That didn’t take long. So, do you like it in Haiti and El Salvador?
Hard as it is to believe, it was only a little more than a year ago—that is, pre-pandemic—that gas cost on average just over $2 per gallon in most parts of the country, most people who wanted to work could work, and when you tuned in to watch women’s sports on ESPN, there were women playing them.
This week, the price of gas sailed above $7 per gallon in Virginia, the highest a gallon of gasoline has ever cost in America. The official unemployment rate is around six percent, but the real unemployment rate—total unemployment plus everyone “marginally attached” to the workforce or working part-time—is 10.4 percent, in part because millions of Americans are being paid not to work. And a man identifying as a woman is set to compete against actual women at the Olympics.
What a difference a little more than a year can make.
What a difference an election can make.
What a difference four months can make.
That’s how long Joe Biden has been president. It didn’t take him very long to undo the policies and progress of the previous four years and set America on a course to becoming a country akin to Venezuela with elements of old East Germany.
A little more than a year ago, America was on the verge of becoming a net exporter of oil and had become fully independent of foreign oil. OPEC nations such as Saudi Arabia and Venezuela no longer had a chokehold on America’s oil supply.
“Energy independence” was long considered a pipe dream in the United States. The very idea was inconceivable to people remember the 1970s, when Americans were told that they had better get used to a world of dependence on foreign oil because there was not enough oil left in the United States.
That bit of fake news was used to cajole Americans into driving 55 for almost 20 years.
Scarcity was also the pretext for massive government intervention in the new car business—which is to say, Americans’ business. Expert forecasters assured us we would be driving much smaller, more “efficient” cars because those were the only vehicles the car companies would be allowed to build and sell. Or rather, they would be the only cars that could comply with the federal government’s corporate average fuel efficiency (CAFE) standards, which impose mandatory minimum gas mileage standards and levy steep fines for noncompliance.
As it turns out, America has plenty of oil. No need to drive the tiny cars Jimmy Carter wanted Americans to drive. Or the expensive electric cars Joe Biden is bound and determined to force Americans into buying—if they can afford it—as part of the Green New Deal.
The problem with energy isn’t scarcity; it’s government. Government makes untapped sources of oil and gas difficult and very expensive to obtain. When government took a step or two back under President Trump, America produced more oil than Americans needed.
Well, we can’t have that. Or rather, Joe Biden won’t allow Americans to have that.

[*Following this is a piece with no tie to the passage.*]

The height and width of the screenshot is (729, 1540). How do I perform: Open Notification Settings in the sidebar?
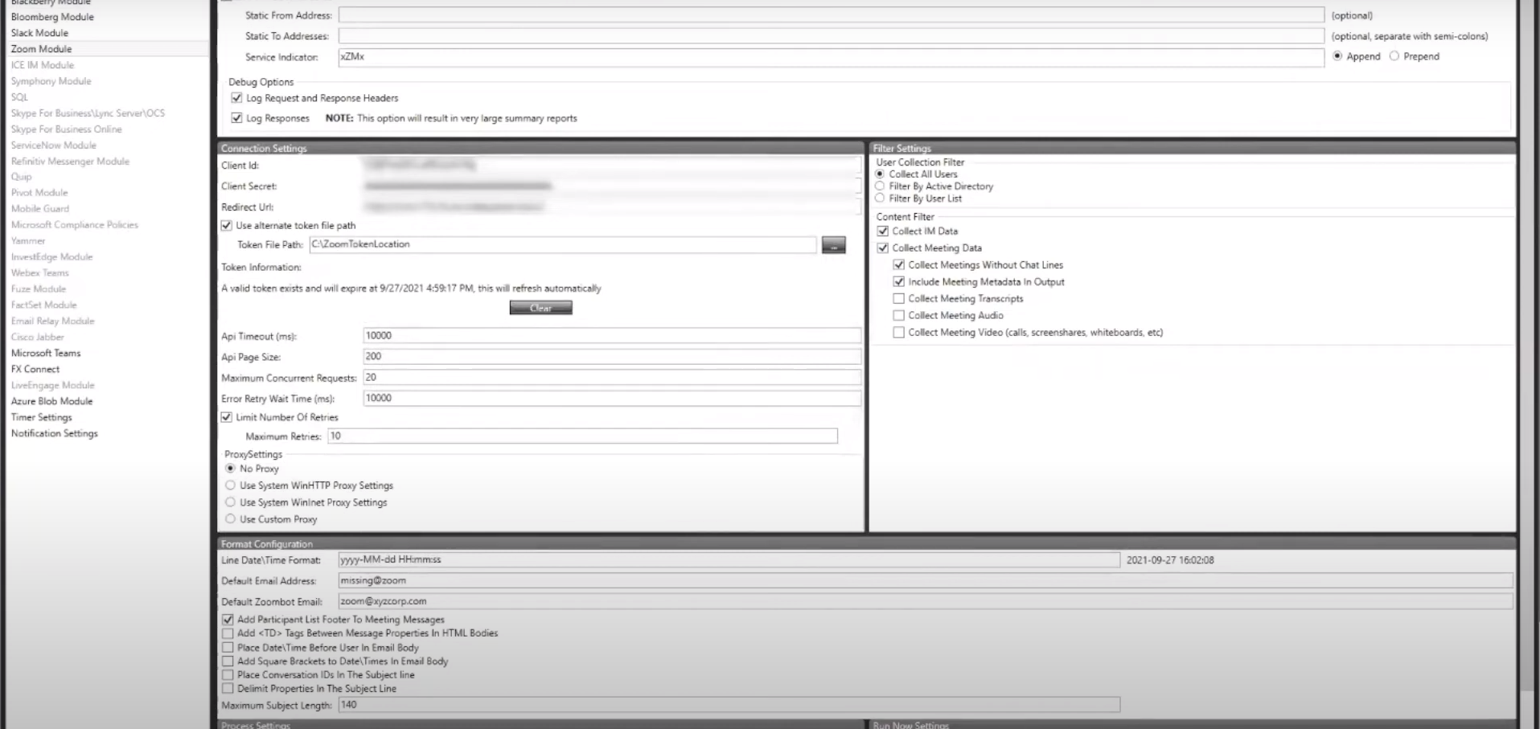point(54,433)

He’s shifting gears—back to the ’70s—by halting construction of a major new pipeline and dithering when a hostile foreign power hacked and disabled another one. Instead of making America great again, Biden has made it difficult and expensive to get energy again by rescinding leases on federal lands where the energy sits untapped.
The result? Americans are paying more for fuels (gasoline, diesel, propane, and natural gas) now than we did at the height of the Ford and Carter-era “energy crisis,” which was a quintessentially manufactured crisis.
As it is again in 2021.
American businesses have been destroyed by policies that forbade them from serving their customers. Now that the country is reopening and businesses can serve people again, many employers can’t find people to serve because the government continues to pay people “bonuses” to stay home.
Americans have to show ID to buy cough syrup but non-Americans don’t have to show ID to vote or receive benefits financed by Americans.
If Americans complain, they’re “racists.”
A little over a year ago, there was no inflation to speak of. Interest rates on home and car loans were at historic lows, making it feasible for more people to own homes and buy cars. The value of the money they’d saved didn’t diminish on an almost hourly basis.
This year, inflation is taxing Americans into the poorhouse. In part, because they can’t afford to buy their own house. Lumber prices are more than twice what they were a little over a year ago; a 4-foot-by-8-foot sheet of plywood used for roofing or flooring that cost $18 a year ago now costs $40.
But Joe sent Americans $1,400 of their grandkids’ money to cover it.
The problem is his policies have already cheated Americans out of that money—with interest.
On just the gas bill, alone. The 15-gallon tankful that cost $33 a year or so ago—when the price of gasoline was around $2.20 a gallon—now costs almost $100 in Virginia and around $60 in California. And even if it only cost half as much, it’s still twice as much as Americans were paying when Biden wasn’t president.
Remember when President Trump referred to dysfunctional Third-World countries that waft Marxism and corruption as “shithole countries”? Joe Biden has quite graciously bestowed us with one of our very own.
As we sit in lines, waiting to pay more for everything, we might want to ponder that sad reality—and what the remainder of the next four years may have in store.